あまりじろじろ見たら気づかれる。僕はソフトクリームを舐めつつ、顔は真正面を、視線は隣に向ける。


 繭墨は右手でソフトクリームを持っていた。

 少しうつむき気味の横顔に、ソフトクリームを近づける。

 ふと動きを止めて、左手で長い黒髪を耳の後ろに流す。髪がかからないように。メガネに覆われていない裸眼がわずかに見えた。そして、口元も。繭墨の舌が少しだけ伸びて、真白い渦巻きに触れる。ソフトクリームの横腹を、赤い舌がなぞる。そっと舐め取って口内へ取り込んだ。
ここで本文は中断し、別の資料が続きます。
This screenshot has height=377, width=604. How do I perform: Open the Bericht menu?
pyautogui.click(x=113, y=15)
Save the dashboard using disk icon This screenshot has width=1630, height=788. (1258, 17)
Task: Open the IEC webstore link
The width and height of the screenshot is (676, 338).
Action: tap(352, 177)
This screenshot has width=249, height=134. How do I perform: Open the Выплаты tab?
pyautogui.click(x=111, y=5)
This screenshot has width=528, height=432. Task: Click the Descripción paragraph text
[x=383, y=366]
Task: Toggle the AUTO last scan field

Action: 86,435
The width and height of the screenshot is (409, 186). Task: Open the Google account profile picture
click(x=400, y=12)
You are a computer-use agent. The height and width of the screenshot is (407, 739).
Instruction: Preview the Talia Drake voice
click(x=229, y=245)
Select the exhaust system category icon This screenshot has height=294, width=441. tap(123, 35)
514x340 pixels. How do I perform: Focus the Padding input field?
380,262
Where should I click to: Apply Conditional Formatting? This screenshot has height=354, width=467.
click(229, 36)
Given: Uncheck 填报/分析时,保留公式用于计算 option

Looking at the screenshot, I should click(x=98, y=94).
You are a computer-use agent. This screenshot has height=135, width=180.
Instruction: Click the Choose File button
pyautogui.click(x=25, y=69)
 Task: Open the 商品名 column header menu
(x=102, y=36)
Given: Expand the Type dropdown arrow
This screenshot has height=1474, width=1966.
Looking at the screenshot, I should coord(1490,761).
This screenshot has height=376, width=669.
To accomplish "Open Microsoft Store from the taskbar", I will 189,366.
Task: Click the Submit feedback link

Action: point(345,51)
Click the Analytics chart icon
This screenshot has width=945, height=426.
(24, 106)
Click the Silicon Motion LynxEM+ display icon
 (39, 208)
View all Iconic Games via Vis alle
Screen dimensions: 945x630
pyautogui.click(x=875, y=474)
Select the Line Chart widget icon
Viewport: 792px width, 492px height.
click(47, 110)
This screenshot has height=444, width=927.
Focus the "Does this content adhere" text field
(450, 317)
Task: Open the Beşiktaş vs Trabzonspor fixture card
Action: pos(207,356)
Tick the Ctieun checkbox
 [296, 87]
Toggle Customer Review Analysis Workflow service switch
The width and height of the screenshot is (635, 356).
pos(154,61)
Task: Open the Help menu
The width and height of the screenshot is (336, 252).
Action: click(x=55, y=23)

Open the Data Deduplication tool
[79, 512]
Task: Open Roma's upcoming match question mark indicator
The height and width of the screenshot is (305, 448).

 わずかに表情が変化。まぶたがいつもより大きく見開かれる。


 そして、繭墨はこちらを向いた。

 いきなり目が合ってしまったが、それを気にすることなく、


「これは……、大当たりですね」


 と繭墨はうれしそうに言った。


「ん、そうだね」


 僕は平静を装って同意し、すぐソフトクリームに視線を戻す。

 ちょっとそっけないか、不自然だったな、と思い直し、親指を立ててみた。


「この乳白色、たまんないよね」

「キャラ違いませんか?」


 繭墨は首をかしげた。



 ◆◇◆◇◆◇◆◇



 やがて、ソフトクリームを食べ終えると、僕は繭墨に質問をした。

 ずっと前からその疑問はあったが、ちょうどいいタイミングだと思った。


「どうして生徒会に入ったの?」


 まだ1年にも満たない付き合いだが、繭墨が人前に立ちたがらない性格であることは十分にわかっている。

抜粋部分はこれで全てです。